== GIVEN INFORMATION ==

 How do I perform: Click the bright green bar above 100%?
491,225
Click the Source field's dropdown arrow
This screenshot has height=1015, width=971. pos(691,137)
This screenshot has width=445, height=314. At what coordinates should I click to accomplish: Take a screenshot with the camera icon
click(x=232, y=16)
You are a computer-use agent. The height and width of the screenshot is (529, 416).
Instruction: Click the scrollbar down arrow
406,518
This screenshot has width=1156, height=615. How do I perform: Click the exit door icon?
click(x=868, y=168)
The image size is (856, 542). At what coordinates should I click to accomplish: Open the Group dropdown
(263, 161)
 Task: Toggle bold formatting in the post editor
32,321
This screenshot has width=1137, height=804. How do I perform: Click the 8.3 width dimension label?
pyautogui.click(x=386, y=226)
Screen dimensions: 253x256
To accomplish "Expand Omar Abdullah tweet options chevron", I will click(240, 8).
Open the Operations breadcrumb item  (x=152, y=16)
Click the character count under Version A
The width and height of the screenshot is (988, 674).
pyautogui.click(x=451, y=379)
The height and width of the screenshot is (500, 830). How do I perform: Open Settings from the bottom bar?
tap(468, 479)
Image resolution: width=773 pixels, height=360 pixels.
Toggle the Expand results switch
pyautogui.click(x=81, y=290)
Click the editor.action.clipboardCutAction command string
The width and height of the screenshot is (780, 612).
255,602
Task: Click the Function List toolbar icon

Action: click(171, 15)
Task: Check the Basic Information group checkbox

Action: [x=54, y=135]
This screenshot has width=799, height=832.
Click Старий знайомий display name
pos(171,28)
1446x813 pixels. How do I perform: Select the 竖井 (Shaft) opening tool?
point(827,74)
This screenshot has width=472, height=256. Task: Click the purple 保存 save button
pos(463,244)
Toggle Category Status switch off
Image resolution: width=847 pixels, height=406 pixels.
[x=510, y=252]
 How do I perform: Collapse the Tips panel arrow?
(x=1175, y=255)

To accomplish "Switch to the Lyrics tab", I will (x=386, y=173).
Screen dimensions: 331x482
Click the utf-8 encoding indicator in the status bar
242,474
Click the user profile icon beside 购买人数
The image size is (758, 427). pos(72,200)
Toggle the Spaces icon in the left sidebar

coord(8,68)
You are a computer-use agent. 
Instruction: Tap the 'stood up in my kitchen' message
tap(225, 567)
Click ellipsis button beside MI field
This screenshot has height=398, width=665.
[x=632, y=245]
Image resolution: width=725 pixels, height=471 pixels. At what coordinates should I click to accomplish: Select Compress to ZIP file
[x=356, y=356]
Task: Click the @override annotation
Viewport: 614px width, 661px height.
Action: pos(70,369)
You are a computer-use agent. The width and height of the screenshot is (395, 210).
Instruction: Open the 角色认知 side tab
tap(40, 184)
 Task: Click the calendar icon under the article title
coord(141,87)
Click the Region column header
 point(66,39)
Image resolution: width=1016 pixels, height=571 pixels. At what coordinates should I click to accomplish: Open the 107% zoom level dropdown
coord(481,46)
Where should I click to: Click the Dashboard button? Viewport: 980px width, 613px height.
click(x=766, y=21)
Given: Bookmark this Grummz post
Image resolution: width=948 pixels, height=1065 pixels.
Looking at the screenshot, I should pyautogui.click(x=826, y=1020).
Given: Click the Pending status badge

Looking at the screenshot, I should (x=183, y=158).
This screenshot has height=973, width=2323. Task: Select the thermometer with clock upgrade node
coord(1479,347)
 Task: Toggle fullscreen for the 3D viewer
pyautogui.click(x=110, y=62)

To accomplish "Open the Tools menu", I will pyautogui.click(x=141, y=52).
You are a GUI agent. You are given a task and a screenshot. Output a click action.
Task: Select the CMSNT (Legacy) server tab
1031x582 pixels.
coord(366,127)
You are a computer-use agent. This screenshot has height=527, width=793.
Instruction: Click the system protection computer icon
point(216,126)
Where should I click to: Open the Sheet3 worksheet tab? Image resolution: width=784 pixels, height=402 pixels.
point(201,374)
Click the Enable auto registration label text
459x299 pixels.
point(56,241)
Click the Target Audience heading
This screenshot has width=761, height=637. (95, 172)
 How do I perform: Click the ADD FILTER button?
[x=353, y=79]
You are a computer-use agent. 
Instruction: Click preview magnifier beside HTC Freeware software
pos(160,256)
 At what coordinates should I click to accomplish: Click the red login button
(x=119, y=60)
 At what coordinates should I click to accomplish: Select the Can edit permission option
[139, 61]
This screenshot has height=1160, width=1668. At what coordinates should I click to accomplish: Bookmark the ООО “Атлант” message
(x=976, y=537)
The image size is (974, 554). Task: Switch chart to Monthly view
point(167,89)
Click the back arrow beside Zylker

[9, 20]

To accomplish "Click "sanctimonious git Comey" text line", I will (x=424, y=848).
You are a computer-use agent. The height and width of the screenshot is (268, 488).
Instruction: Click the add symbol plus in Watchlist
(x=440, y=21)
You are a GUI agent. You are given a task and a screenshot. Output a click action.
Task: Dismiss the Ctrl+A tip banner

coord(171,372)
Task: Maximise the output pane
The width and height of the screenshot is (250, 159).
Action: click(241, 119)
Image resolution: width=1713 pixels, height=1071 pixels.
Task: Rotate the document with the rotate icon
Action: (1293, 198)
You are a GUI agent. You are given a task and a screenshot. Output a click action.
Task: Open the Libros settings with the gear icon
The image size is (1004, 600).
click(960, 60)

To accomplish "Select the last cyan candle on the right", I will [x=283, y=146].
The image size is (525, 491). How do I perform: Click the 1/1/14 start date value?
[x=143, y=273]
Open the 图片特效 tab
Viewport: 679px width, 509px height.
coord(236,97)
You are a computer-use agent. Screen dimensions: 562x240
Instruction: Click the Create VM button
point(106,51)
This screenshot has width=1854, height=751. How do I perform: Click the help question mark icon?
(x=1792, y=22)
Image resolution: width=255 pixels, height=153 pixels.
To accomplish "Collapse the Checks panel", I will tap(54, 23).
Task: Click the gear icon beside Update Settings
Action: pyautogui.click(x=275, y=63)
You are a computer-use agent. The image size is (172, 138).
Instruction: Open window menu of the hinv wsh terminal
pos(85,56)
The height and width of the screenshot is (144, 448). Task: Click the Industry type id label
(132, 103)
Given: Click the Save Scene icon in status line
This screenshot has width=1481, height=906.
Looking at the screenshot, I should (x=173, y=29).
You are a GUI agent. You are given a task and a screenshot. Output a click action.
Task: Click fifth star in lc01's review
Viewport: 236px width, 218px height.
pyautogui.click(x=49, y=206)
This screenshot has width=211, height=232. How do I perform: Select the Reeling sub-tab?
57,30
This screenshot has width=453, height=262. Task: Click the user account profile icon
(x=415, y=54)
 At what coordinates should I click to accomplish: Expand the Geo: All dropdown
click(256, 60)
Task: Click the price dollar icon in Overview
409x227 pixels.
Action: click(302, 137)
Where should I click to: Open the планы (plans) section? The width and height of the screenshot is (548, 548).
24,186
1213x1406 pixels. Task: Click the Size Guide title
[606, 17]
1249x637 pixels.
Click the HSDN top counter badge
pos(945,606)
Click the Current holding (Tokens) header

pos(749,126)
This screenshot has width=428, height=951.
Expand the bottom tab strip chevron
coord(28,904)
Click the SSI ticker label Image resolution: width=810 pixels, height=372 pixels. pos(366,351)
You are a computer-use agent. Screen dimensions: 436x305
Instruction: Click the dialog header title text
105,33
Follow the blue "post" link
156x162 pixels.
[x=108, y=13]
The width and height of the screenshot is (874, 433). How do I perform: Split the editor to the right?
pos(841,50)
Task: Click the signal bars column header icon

===

→ EXERCISE DESCRIPTION
Nothing but the full listing, copied exactly, belongs in the answer.

→ TASK ANSWER
 How do I perform: Click the bright green bar above 100%?
491,225
Click the Source field's dropdown arrow
This screenshot has height=1015, width=971. pos(691,137)
This screenshot has width=445, height=314. At what coordinates should I click to accomplish: Take a screenshot with the camera icon
click(x=232, y=16)
You are a computer-use agent. The height and width of the screenshot is (529, 416).
Instruction: Click the scrollbar down arrow
406,518
This screenshot has width=1156, height=615. How do I perform: Click the exit door icon?
click(x=868, y=168)
The image size is (856, 542). At what coordinates should I click to accomplish: Open the Group dropdown
(263, 161)
 Task: Toggle bold formatting in the post editor
32,321
This screenshot has width=1137, height=804. How do I perform: Click the 8.3 width dimension label?
pyautogui.click(x=386, y=226)
Screen dimensions: 253x256
To accomplish "Expand Omar Abdullah tweet options chevron", I will click(240, 8).
Open the Operations breadcrumb item  (x=152, y=16)
Click the character count under Version A
The width and height of the screenshot is (988, 674).
pyautogui.click(x=451, y=379)
The height and width of the screenshot is (500, 830). How do I perform: Open Settings from the bottom bar?
tap(468, 479)
Image resolution: width=773 pixels, height=360 pixels.
Toggle the Expand results switch
pyautogui.click(x=81, y=290)
Click the editor.action.clipboardCutAction command string
The width and height of the screenshot is (780, 612).
255,602
Task: Click the Function List toolbar icon

Action: click(171, 15)
Task: Check the Basic Information group checkbox

Action: [x=54, y=135]
This screenshot has width=799, height=832.
Click Старий знайомий display name
pos(171,28)
1446x813 pixels. How do I perform: Select the 竖井 (Shaft) opening tool?
point(827,74)
This screenshot has width=472, height=256. Task: Click the purple 保存 save button
pos(463,244)
Toggle Category Status switch off
Image resolution: width=847 pixels, height=406 pixels.
[x=510, y=252]
 How do I perform: Collapse the Tips panel arrow?
(x=1175, y=255)

To accomplish "Switch to the Lyrics tab", I will (x=386, y=173).
Screen dimensions: 331x482
Click the utf-8 encoding indicator in the status bar
242,474
Click the user profile icon beside 购买人数
The image size is (758, 427). pos(72,200)
Toggle the Spaces icon in the left sidebar

coord(8,68)
You are a computer-use agent. 
Instruction: Tap the 'stood up in my kitchen' message
tap(225, 567)
Click ellipsis button beside MI field
This screenshot has height=398, width=665.
[x=632, y=245]
Image resolution: width=725 pixels, height=471 pixels. At what coordinates should I click to accomplish: Select Compress to ZIP file
[x=356, y=356]
Task: Click the @override annotation
Viewport: 614px width, 661px height.
Action: pos(70,369)
You are a computer-use agent. The width and height of the screenshot is (395, 210).
Instruction: Open the 角色认知 side tab
tap(40, 184)
 Task: Click the calendar icon under the article title
coord(141,87)
Click the Region column header
 point(66,39)
Image resolution: width=1016 pixels, height=571 pixels. At what coordinates should I click to accomplish: Open the 107% zoom level dropdown
coord(481,46)
Where should I click to: Click the Dashboard button? Viewport: 980px width, 613px height.
click(x=766, y=21)
Given: Bookmark this Grummz post
Image resolution: width=948 pixels, height=1065 pixels.
Looking at the screenshot, I should pyautogui.click(x=826, y=1020).
Given: Click the Pending status badge

Looking at the screenshot, I should (x=183, y=158).
This screenshot has height=973, width=2323. Task: Select the thermometer with clock upgrade node
coord(1479,347)
 Task: Toggle fullscreen for the 3D viewer
pyautogui.click(x=110, y=62)

To accomplish "Open the Tools menu", I will pyautogui.click(x=141, y=52).
You are a GUI agent. You are given a task and a screenshot. Output a click action.
Task: Select the CMSNT (Legacy) server tab
1031x582 pixels.
coord(366,127)
You are a computer-use agent. This screenshot has height=527, width=793.
Instruction: Click the system protection computer icon
point(216,126)
Where should I click to: Open the Sheet3 worksheet tab? Image resolution: width=784 pixels, height=402 pixels.
point(201,374)
Click the Enable auto registration label text
459x299 pixels.
point(56,241)
Click the Target Audience heading
This screenshot has width=761, height=637. (95, 172)
 How do I perform: Click the ADD FILTER button?
[x=353, y=79]
You are a computer-use agent. 
Instruction: Click preview magnifier beside HTC Freeware software
pos(160,256)
 At what coordinates should I click to accomplish: Click the red login button
(x=119, y=60)
 At what coordinates should I click to accomplish: Select the Can edit permission option
[139, 61]
This screenshot has height=1160, width=1668. At what coordinates should I click to accomplish: Bookmark the ООО “Атлант” message
(x=976, y=537)
The image size is (974, 554). Task: Switch chart to Monthly view
point(167,89)
Click the back arrow beside Zylker

[9, 20]

To accomplish "Click "sanctimonious git Comey" text line", I will (x=424, y=848).
You are a computer-use agent. The height and width of the screenshot is (268, 488).
Instruction: Click the add symbol plus in Watchlist
(x=440, y=21)
You are a GUI agent. You are given a task and a screenshot. Output a click action.
Task: Dismiss the Ctrl+A tip banner

coord(171,372)
Task: Maximise the output pane
The width and height of the screenshot is (250, 159).
Action: click(241, 119)
Image resolution: width=1713 pixels, height=1071 pixels.
Task: Rotate the document with the rotate icon
Action: (1293, 198)
You are a GUI agent. You are given a task and a screenshot. Output a click action.
Task: Open the Libros settings with the gear icon
The image size is (1004, 600).
click(960, 60)

To accomplish "Select the last cyan candle on the right", I will [x=283, y=146].
The image size is (525, 491). How do I perform: Click the 1/1/14 start date value?
[x=143, y=273]
Open the 图片特效 tab
Viewport: 679px width, 509px height.
coord(236,97)
You are a computer-use agent. Screen dimensions: 562x240
Instruction: Click the Create VM button
point(106,51)
This screenshot has width=1854, height=751. How do I perform: Click the help question mark icon?
(x=1792, y=22)
Image resolution: width=255 pixels, height=153 pixels.
To accomplish "Collapse the Checks panel", I will tap(54, 23).
Task: Click the gear icon beside Update Settings
Action: pyautogui.click(x=275, y=63)
You are a computer-use agent. The image size is (172, 138).
Instruction: Open window menu of the hinv wsh terminal
pos(85,56)
The height and width of the screenshot is (144, 448). Task: Click the Industry type id label
(132, 103)
Given: Click the Save Scene icon in status line
This screenshot has width=1481, height=906.
Looking at the screenshot, I should (x=173, y=29).
You are a GUI agent. You are given a task and a screenshot. Output a click action.
Task: Click fifth star in lc01's review
Viewport: 236px width, 218px height.
pyautogui.click(x=49, y=206)
This screenshot has width=211, height=232. How do I perform: Select the Reeling sub-tab?
57,30
This screenshot has width=453, height=262. Task: Click the user account profile icon
(x=415, y=54)
 At what coordinates should I click to accomplish: Expand the Geo: All dropdown
click(256, 60)
Task: Click the price dollar icon in Overview
409x227 pixels.
Action: click(302, 137)
Where should I click to: Open the планы (plans) section? The width and height of the screenshot is (548, 548).
24,186
1213x1406 pixels. Task: Click the Size Guide title
[606, 17]
1249x637 pixels.
Click the HSDN top counter badge
pos(945,606)
Click the Current holding (Tokens) header

pos(749,126)
This screenshot has width=428, height=951.
Expand the bottom tab strip chevron
coord(28,904)
Click the SSI ticker label Image resolution: width=810 pixels, height=372 pixels. pos(366,351)
You are a computer-use agent. Screen dimensions: 436x305
Instruction: Click the dialog header title text
105,33
Follow the blue "post" link
156x162 pixels.
[x=108, y=13]
The width and height of the screenshot is (874, 433). How do I perform: Split the editor to the right?
pos(841,50)
Task: Click the signal bars column header icon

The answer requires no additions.